▶ **Task statement**
Could you report every line from the entries that includes the word "computer"?

▶ **Data**
_____

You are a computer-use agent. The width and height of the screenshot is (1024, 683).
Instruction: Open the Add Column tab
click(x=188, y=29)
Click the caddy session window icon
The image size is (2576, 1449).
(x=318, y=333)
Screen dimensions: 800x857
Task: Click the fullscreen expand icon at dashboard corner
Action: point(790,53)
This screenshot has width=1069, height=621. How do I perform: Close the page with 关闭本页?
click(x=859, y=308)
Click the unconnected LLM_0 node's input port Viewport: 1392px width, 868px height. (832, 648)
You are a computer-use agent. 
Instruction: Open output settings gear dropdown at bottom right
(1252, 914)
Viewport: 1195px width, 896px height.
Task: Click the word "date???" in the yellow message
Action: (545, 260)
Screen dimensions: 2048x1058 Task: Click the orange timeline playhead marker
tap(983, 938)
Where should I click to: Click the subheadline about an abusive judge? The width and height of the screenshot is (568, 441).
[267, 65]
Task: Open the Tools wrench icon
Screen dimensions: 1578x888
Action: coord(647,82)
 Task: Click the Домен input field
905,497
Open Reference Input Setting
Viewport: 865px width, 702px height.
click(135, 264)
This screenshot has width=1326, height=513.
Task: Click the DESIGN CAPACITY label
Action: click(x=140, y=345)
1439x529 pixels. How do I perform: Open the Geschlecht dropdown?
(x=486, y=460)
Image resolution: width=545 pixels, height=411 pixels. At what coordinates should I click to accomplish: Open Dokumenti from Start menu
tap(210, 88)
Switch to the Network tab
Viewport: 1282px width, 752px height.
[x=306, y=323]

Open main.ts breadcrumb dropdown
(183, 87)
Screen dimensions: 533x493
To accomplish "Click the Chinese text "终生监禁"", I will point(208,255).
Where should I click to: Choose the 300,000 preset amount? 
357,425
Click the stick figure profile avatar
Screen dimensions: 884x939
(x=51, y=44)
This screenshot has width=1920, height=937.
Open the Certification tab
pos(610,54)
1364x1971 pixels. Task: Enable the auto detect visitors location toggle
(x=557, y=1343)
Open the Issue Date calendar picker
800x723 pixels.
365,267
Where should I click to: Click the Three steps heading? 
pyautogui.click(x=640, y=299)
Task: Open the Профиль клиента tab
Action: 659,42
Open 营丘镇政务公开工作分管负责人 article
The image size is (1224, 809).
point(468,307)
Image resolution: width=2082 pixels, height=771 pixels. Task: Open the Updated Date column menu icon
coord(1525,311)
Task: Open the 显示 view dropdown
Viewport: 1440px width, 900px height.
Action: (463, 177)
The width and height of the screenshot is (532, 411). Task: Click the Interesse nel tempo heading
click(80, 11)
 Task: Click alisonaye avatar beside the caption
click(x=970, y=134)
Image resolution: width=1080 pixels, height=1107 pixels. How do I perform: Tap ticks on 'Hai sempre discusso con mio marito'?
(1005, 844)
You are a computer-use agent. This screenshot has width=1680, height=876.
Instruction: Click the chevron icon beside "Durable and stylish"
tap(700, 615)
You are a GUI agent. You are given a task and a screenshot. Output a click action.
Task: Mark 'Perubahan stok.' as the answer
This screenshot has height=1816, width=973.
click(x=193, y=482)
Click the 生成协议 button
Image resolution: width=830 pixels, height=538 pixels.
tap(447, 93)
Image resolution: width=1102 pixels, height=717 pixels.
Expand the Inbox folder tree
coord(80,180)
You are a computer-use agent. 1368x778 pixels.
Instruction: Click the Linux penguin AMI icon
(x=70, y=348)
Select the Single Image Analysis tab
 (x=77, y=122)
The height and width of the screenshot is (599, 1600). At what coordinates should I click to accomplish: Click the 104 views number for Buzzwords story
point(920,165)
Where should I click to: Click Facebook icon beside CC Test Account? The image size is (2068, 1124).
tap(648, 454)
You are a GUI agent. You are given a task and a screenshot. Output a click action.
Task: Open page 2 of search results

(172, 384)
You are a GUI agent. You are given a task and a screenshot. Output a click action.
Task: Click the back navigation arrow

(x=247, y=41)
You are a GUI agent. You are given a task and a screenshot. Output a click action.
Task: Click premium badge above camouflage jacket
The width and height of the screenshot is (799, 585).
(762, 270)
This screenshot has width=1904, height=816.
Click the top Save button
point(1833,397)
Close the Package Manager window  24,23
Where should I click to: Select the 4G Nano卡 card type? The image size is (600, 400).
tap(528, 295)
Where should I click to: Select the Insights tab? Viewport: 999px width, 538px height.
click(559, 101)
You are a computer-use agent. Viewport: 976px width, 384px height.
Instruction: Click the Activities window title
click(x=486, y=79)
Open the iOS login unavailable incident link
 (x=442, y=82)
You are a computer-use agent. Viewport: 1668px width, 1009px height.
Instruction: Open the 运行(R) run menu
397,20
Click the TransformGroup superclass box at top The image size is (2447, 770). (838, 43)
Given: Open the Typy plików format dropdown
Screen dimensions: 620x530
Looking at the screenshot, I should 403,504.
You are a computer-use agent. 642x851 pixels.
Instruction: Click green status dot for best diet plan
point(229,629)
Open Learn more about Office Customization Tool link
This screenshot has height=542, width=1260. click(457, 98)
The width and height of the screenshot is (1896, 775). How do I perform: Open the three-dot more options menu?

_____

▶ **Exercise response**
You are a computer-use agent. The width and height of the screenshot is (1024, 683).
You are a computer-use agent. 
You are a computer-use agent. This screenshot has width=1680, height=876.
You are a computer-use agent. 1368x778 pixels.
You are a computer-use agent. Viewport: 976px width, 384px height.
You are a computer-use agent. Viewport: 1668px width, 1009px height.
You are a computer-use agent. 642x851 pixels.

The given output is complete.